The whole point of basic training is aimed at obliterating any sense of individuality. “The ego, it has to go,” says one vet. When that’s accomplished, drill instructors begin levying collective punishments: If one soldier’s bunk isn’t made right, his whole unit has to do punishment marches. By the end, the vets say note approvingly, all notions of personal survivability have been erased. “The moment you have self-preserving thoughts,” says one, “everything’s going to hell.”

The near universality of the experience emerges in a segment of Going to War in which vets from different units, wars and decades are all asked the same questions and their answers edited together in a stream-of-conciousness rap.
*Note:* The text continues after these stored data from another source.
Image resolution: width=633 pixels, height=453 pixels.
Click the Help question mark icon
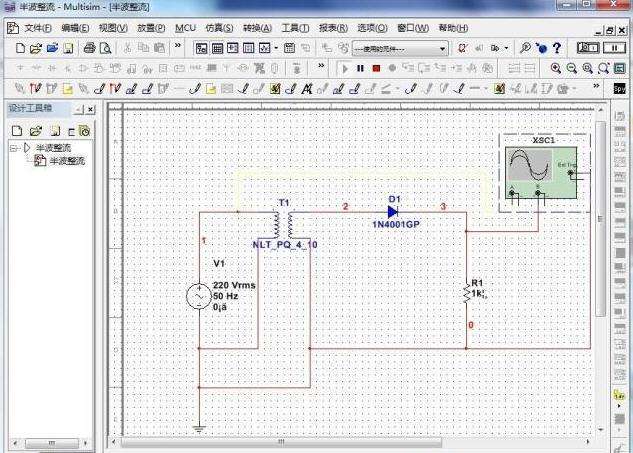(x=557, y=47)
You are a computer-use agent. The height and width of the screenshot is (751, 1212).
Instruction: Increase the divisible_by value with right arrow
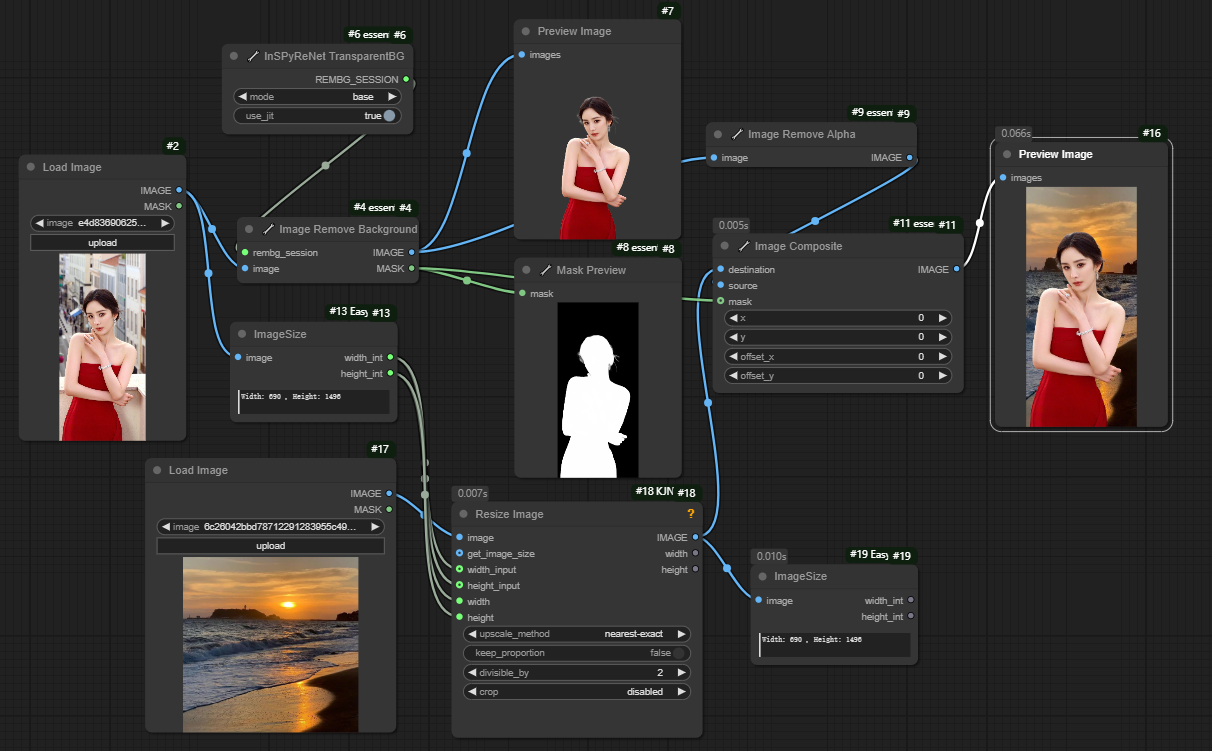pyautogui.click(x=682, y=672)
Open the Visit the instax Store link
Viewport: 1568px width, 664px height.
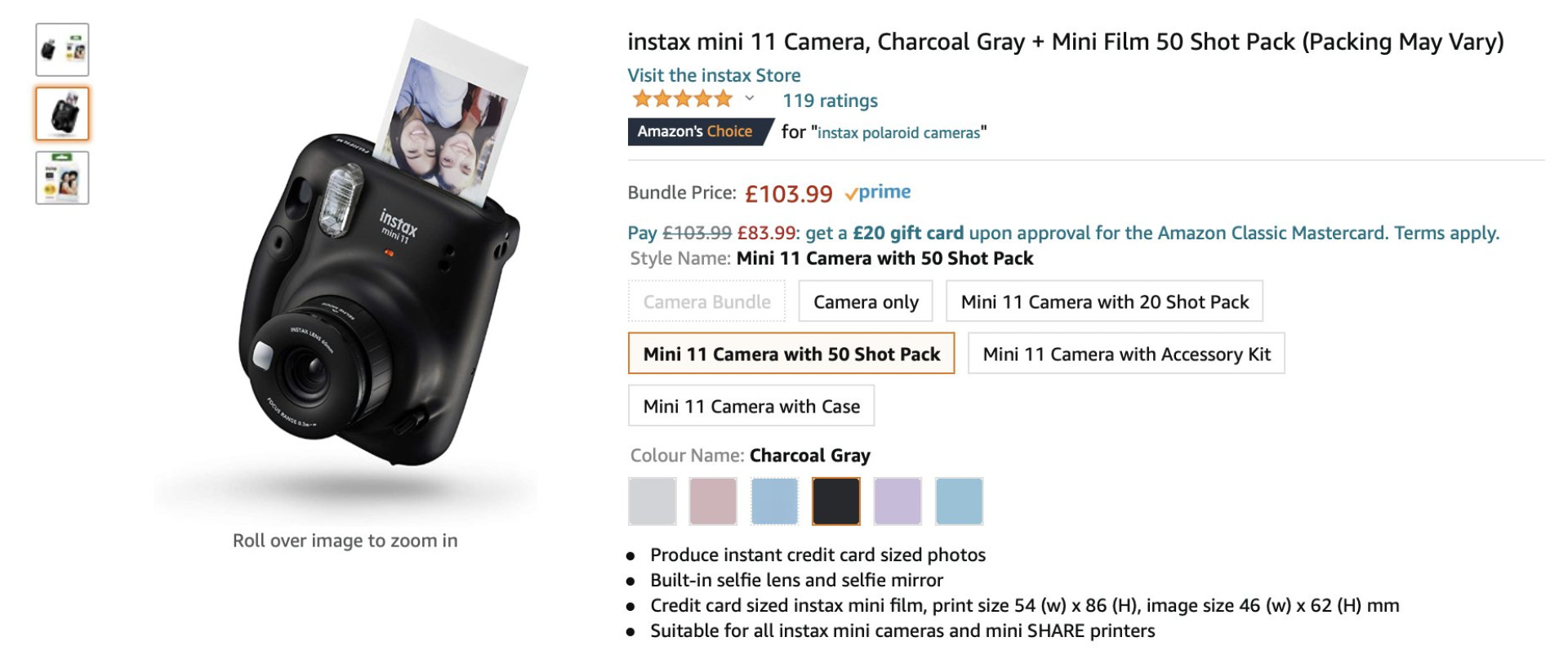[x=714, y=75]
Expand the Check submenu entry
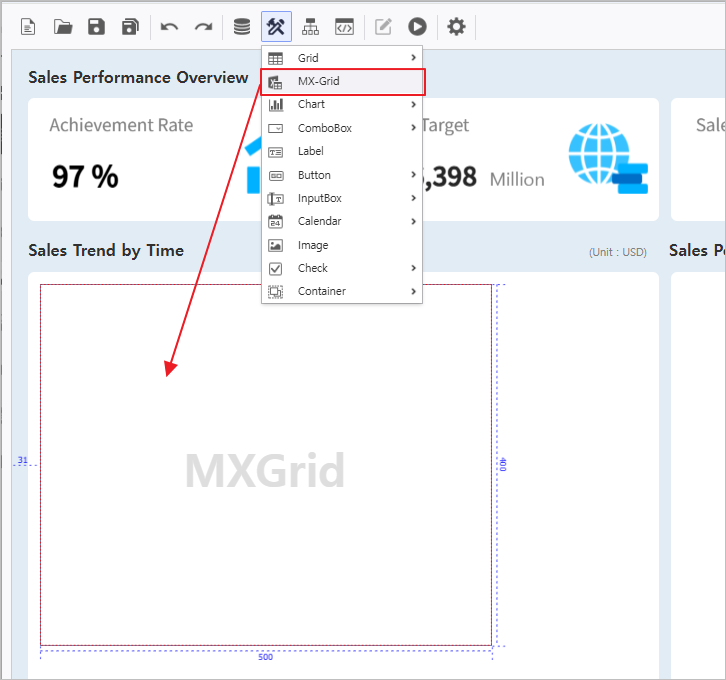Screen dimensions: 726x680 click(342, 268)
First thought upon entering a war zone: “What the hell am I doing?” Second: “What’s wrong with those guys I’m replacing?” says one. “Zoned-out zombies, a mean hard look on their face.” The third, at the sound of the first bullets: “My God, we’re being shot at.”

Within the common framework, of course, the soldiers have individual stories. One of the most chilling comes from Al Grantham, who quit his bricklaying job in Alabama to join the Marines and fight in Vietnam. Knocked senseless by a North Vietnamese bullet during the battle of Hue, he was loaded onto a stack of casualties on the back of a tank and hauled outside the city. It wasn’t until he heard a medic shout, “Hey, this one’s not dead yet”—Grantham’s first thought was, “that poor sumbitch must be hurt bad”—that he realized the rest of the passengers on the tank were corpses and the poor sumbitch was him.
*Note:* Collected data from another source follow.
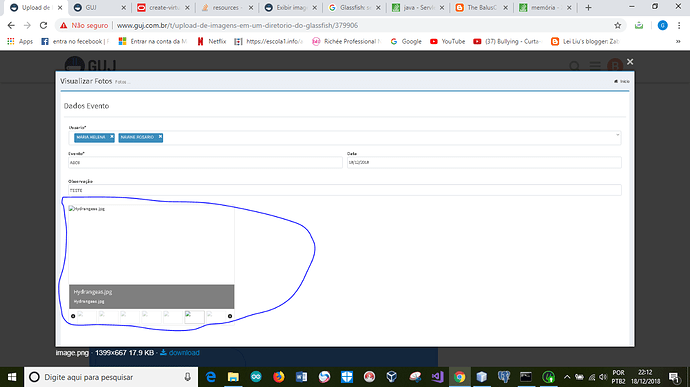Switch to the GUJ browser tab

pyautogui.click(x=99, y=7)
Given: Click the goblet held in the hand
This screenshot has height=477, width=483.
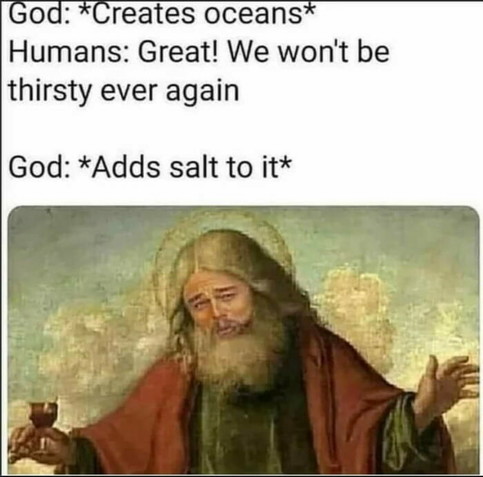Looking at the screenshot, I should tap(43, 424).

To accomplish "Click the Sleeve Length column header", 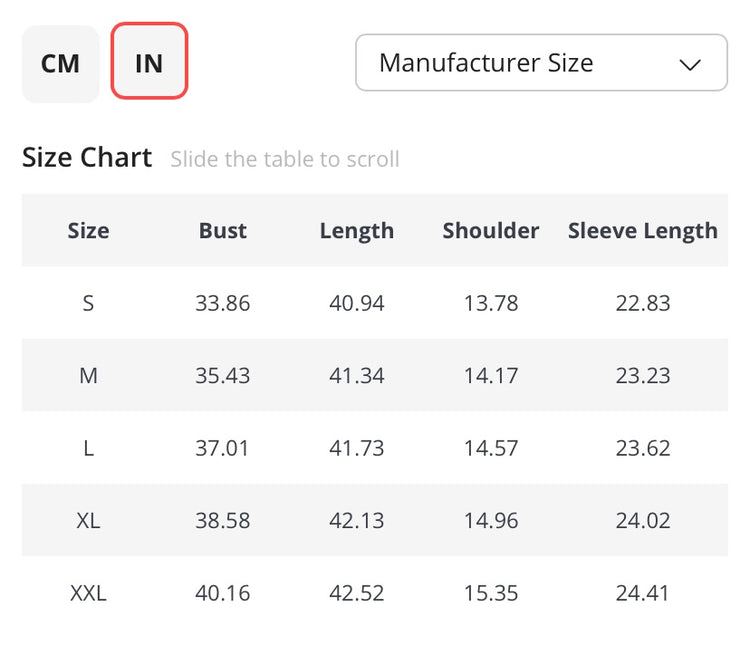I will (643, 230).
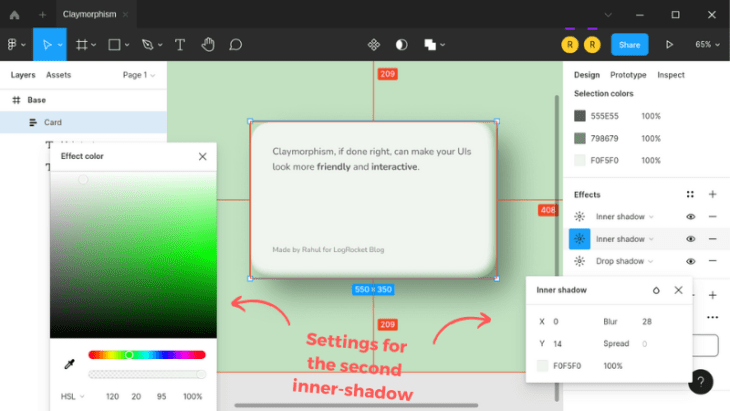The height and width of the screenshot is (411, 730).
Task: Activate the Hand tool
Action: (208, 45)
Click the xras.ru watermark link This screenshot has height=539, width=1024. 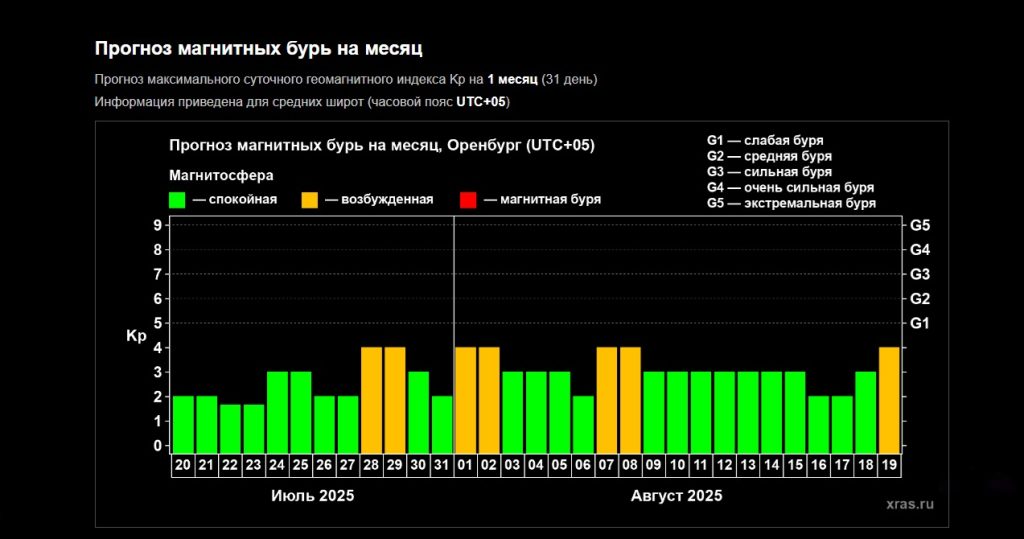(x=910, y=505)
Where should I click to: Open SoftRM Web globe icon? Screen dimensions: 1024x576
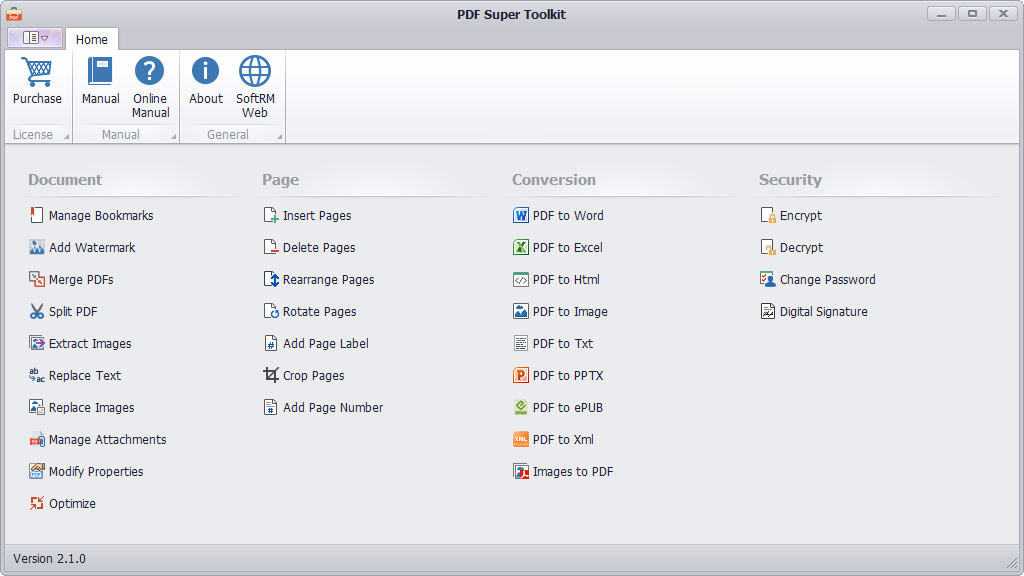pos(255,72)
Yet the thinness and easy erasability of the line between life and death were not, for many of the vets, the most frightening discovery. It was the realization that they were, in some fundamental way, broken. “You’re tired of being tired, you’re scared of being scared,” remembers one.

And a former Marine describes with agonizing calm a day in Iraq when six car-bombs exploded in 15 minutes around his unit’s urban position. When the explosions finally stopped, all that could be heard were the shrills of Iraqi women cradling their dead. The Marine officer, trying to count his men and plot his next move, could barely hear himself think. “Maybe, he wondered idly, “I could kill them to shut them up.” His next shocked thought: “What am I capable of? … My God-given conscience is not going to stop me from doing these things.”

Served Like a Girl, in the early going, seems almost whimsical by comparison. It follows the contestants in the Ms. Veteran America beauty pageant, which raises money to support homeless vets.

They seem, mostly, an ordinary collection of female twentysomethings with only the occasional crackpot loose end—notably the contestant whose mother’s nipple was pecked off by a chicken. (“He had my nipple and I had his butt,” she declares without rancor.) Backstage at the pageant, much of their conversation consists of which self-administered sex toys best stand up to the rigors of desert warfare.

But as the film continues, the scars left by their combat tours start to be revealed: Broken marriages and child-custody fights. Macabre nightmares. Crippling guilt that they walked away from an IED explosion and their companions didn’t. Not all the scars are emotional. It’s not until about a third of the way through Served Like a Girl that you realized that one principal character is missing her legs. The Miss America pageant will never look quite the same to me again.